Leonardo règle ses comptes : « Le PSG existait avant Kylian Mbappé et il existera après lui. »

Leonardo - Icon Sport

En juillet 2023, Leonardo lâchait cette phrase dans L’Équipe, moqué par beaucoup, incompris par presque tous. Trois ans plus tard, le PSG s’apprête à disputer sa deuxième finale de Ligue des Champions consécutive sans Mbappé, pendant que le Real Madrid galère avec lui. Le Brésilien avait tout vu.

C’était l’été 2023. Kylian Mbappé faisait la pluie et le beau temps au PSG, refusant de prolonger, paralysant le projet sportif, et Leonardo, son ancien directeur sportif — limogé quelques heures après la prolongation polémique de Mbappé en mai 2022 — brisait l’omerta dans les colonnes de L’Équipe. « Pour le bien du PSG, je pense que le moment est venu que Mbappé parte, peu importe la manière. Le Paris-Saint-Germain existait avant Kylian Mbappé et il existera après lui. Cela fait six ans qu’il est à Paris et, sur ces six saisons, cinq clubs différents ont remporté la Ligue des champions — le Real Madrid, Liverpool, le Bayern Munich, Chelsea et Manchester City — aucun ne comptait Mbappé dans ses rangs. Cela veut dire qu’il est tout à fait possible de gagner cette compétition sans lui », martelait-il. Il allait encore plus loin dans son analyse : il révélait avoir été favorable à une vente de Mbappé dès l’été 2021, quand le Real Madrid avait formulé une offre et que le joueur n’avait plus qu’un an de contrat : « Comment est-ce gérable après ? Si tu perds un joueur, c’est embêtant, mais le club ne va pas mourir. Quelle grande institution s’est effondrée en perdant un joueur ? Aucune. » À l’époque, ces mots avaient été accueillis avec scepticisme. Certains y voyaient de l’amertume. L’histoire en a décidé autrement.

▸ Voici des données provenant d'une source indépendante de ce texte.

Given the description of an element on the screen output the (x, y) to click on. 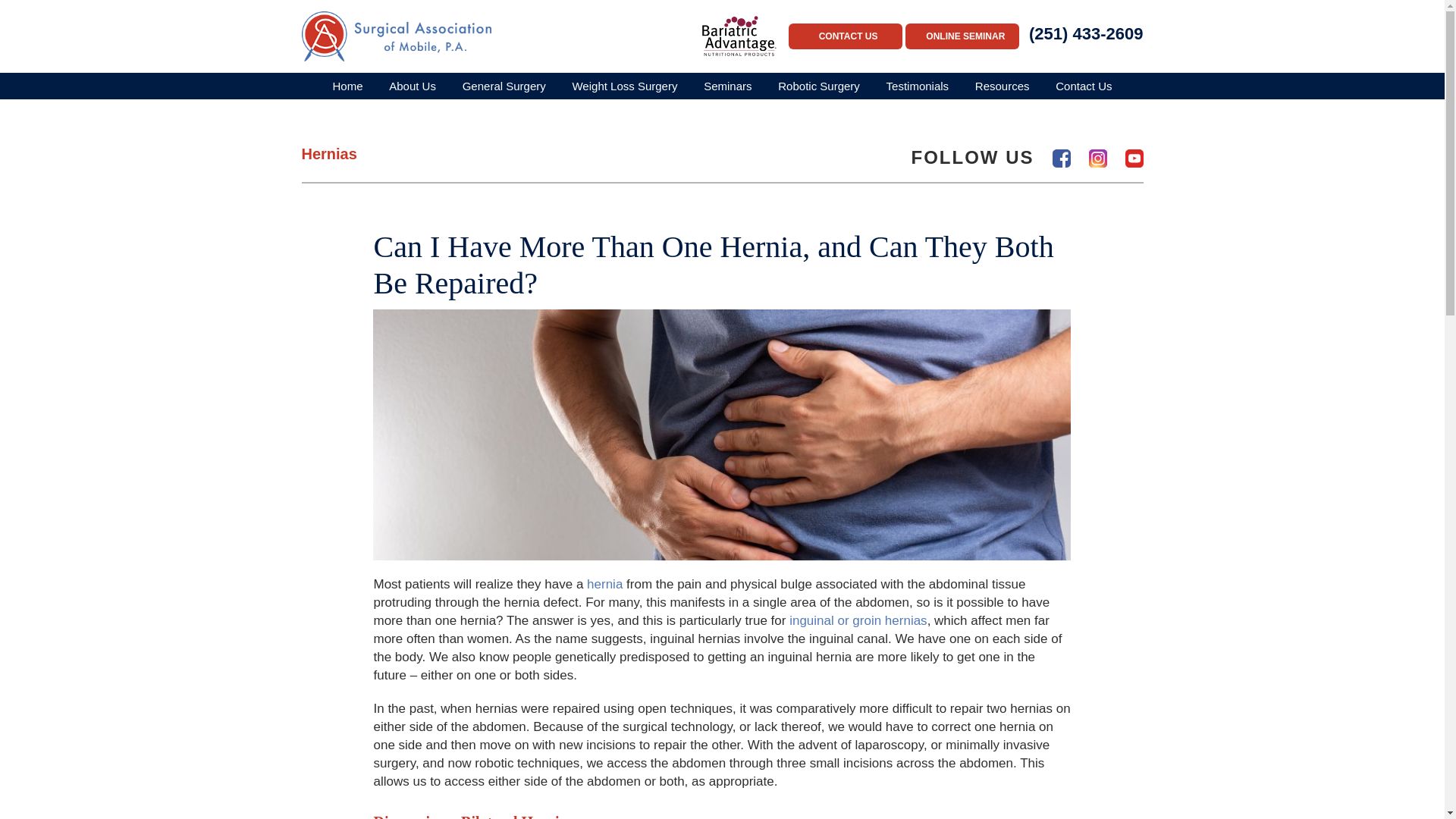
Surgical Association of Mobile, P.A. (396, 36)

La réalité de 2026 est un camouflet cinglant pour tous ceux qui avaient raillé Leonardo. Depuis le départ de Mbappé au Real Madrid à l’été 2024, le PSG a remporté la Ligue des Champions 2024-2025, en dominant l’Inter Milan 5-0 en finale, et s’apprête à disputer une deuxième finale consécutive, face à Arsenal le 30 mai à Budapest. Le club de la capitale a éliminé successivement Chelsea en huitièmes, Liverpool en quarts, puis le Bayern Munich en demi-finales sur un score cumulé de 6-5, dans une campagne européenne de très haute volée. Sans Mbappé, Luis Enrique a construit un collectif soudé, polyvalent, insubmersible. À l’inverse, le Real Madrid, malgré le talent individuel de son attaquant français, n’a pas réussi à soulever de trophée majeur ces deux dernières années et a subi deux éliminations consécutives en quarts de finale de la Ligue des champions. Le paradoxe est total, la démonstration implacable.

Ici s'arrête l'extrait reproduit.